I was glad when Josh Rogin broached it in the decidedly not conservative Daily Beast. The subhead to the story explains:

Now that President Obama has proven Congress can’t stop him from releasing terrorists, the administration could be primed to empty out the prison at Guantanamo Bay.

There are 149 prisoners remaining at Guantanamo Bay, according to the article, and Congress may not be able to stop their release. An unidentified Republican aide is quoted:

“This whole deal may have been a test to see how far the administration can actually push it, and if Congress doesn’t fight back they will feel more empowered to move forward with additional transfers,” said one senior GOP senate aide close to the issue.

“They’ve lined up all the dominoes to be able to move a lot more detainees out of Guantanamo and this could be just the beginning.”

So it may be that the administration used the trade of Sgt. Berdahl to further a goal even closer to the president’s heart: emptying and closing Gitmo.

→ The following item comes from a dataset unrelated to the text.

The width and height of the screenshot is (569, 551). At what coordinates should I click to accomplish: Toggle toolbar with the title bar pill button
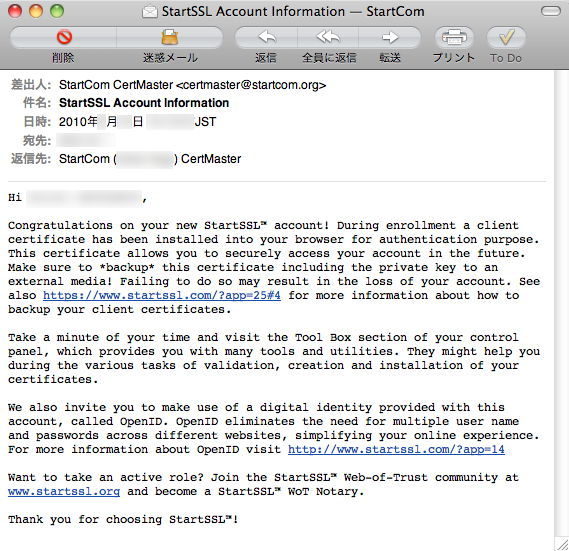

As is often the case when President Obama wants what he wants, the law was not obeyed.

Congress must be notified thirty days in advance before anyone is released from Guantanamo. That is the law.

The Obama administration has said that obeying the law in this case was simply not feasible. Here’s a novel idea: if something can’t be done legally, it should not be done. Ronald Reagan bent the law to try to free hostages in Lebanon and lived to regret it. Democrats “crucified” Reagan, but I doubt they will be as exercised about President Obama’s illegal swap as they were about the Iran Contra fiasco.

Critics of this trade start off in a bind: Who is not glad that Sgt. Bergdahl is coming home after five years of captivity? But even with the legality problem shoved to the side, Americans have a right to ask: Is this the best deal the administration could have negotiated?

If I were a cynic, I’d be saying that the only swap the White House might have regarded as an even better deal is Sgt. Bergdahl for ten Taliban. That would have put the administration five closer to its goal of emptying Guantanamo Bay, but that that might have been going too far for the public.

The Obama administration’s lawlessness on this is disheartening. But you have to recognize their cleverness: if you raise questions, you might be accused of wanting to leave American soldiers behind on foreign soil.

Another wrinkle: There have been questions raised about whether Sgt. Bergdahl was a POW or a deserter. (I can’t help being glad that this story seems to have originated at CNN, like the Daily Beast not a conservative outlet.) Let us hope that this matter will be resolved in the light of scrutiny. Sgt. Bergdahl deserves a warm welcome home if he was a POW. But only if he really was a loyal soldier.

Nathan Bradley Bethea, who served with Bergdahl in Afghanistan, regards him as a deserter who allegedly walked off in the dead of night and allegedly cost other U.S. soldiers their lives.

I believe that Bergdahl … deserves sympathy, but he has much to answer for, some of which is far more damning than simply having walked off. Many have suffered because of his actions: his fellow soldiers, their families, his family, the Afghan military, the unaffiliated Afghan civilians in Paktika, and none of this suffering was inevitable. None of it had to happen.

Therefore, while I’m pleased that he’s safe, I believe there is an explanation due. Reprimanding him might yield horrible press for the Army, making our longest war even less popular than it is today. Retrieving him at least reminds soldiers that we will never abandon them to their fates, right or wrong. In light of the propaganda value, I do not expect the Department of Defense to punish Bergdahl.

 The Mullah Omar is hailing the trade as a “great victory.” I daresay the mullah is being modest. (National Review has good comments on this.)

Clap your hands if you believe that Qatar will expend resources to keep these five Taliban members from returning to battle, as was stipulated in the agreement?